QUESTIONS ON THE MATERIAL —
• A. Please update the passage in the text about Daniel's speech starting with "Good-afternoon, my name" and going on through "change the subject.", writing it out again with "athletics" changed to "sports".
• B. According to the text about Daniel's speech, what grade is Daniel in?

SOURCE DOCUMENT —
A Proud Moment For Local Mom, Son


Don,

A heartening moment to share amongst those who have kindly supported our daughter and thus, our family unit. A few pictures of 13 year old, Daniel, at the medical conference we participated in along with a copy his speech.

We had a crowd of guests comprised of persons from British Columbia to Newfoundland as well as a speaker from the United States. I have been a Council member for the hospital since its inauguration in 2005 and I was asked to provide the greetings and an update into rehabilatative health care trends.

Our son, Daniel, was invited to participate on the panel as a speaker on behalf of siblings of children with disabilities. Daniel discussed both his siblings and their conditions, including ASD and the syndrome tetrasomy 18p. The crowd was highly receptive! It is heartening to see Family-Centred Care becoming prioritized in health practice!
 
Can you tell that I am a proud mom?  Happy
 
Velvet Martin

Here is the text of Daniel’s speech:

Good-afternoon, my name is Daniel Martin, I am 13 years old and in grade 9. I am interested in athletics. I might become an elementary teacher one day, but I'm also thinking about police work and the trades like my dad and grandfather. I am here to speak with you on the subject of being a sibling of persons with disabilities and its impact on my life. Having a brother and sister with a disability affected me at times because I have had to stick up for them. Sometimes problems that arise are like when my friends laugh at some of the embarrassing things my brother does. When somebody I know does stuff like make fun of or laugh at a person with disabilities, I don't join in, I tell them to leave the person alone or try to change the subject.

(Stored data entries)

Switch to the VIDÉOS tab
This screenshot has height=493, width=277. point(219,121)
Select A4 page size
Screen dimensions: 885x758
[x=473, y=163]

SOLUTION LIST —
• A.
Good-afternoon, my name is Daniel Martin, I am 13 years old and in grade 9. I am interested in sports. I might become an elementary teacher one day, but I'm also thinking about police work and the trades like my dad and grandfather. I am here to speak with you on the subject of being a sibling of persons with disabilities and its impact on my life. Having a brother and sister with a disability affected me at times because I have had to stick up for them. Sometimes problems that arise are like when my friends laugh at some of the embarrassing things my brother does. When somebody I know does stuff like make fun of or laugh at a person with disabilities, I don't join in, I tell them to leave the person alone or try to change the subject.

• B. Grade 9.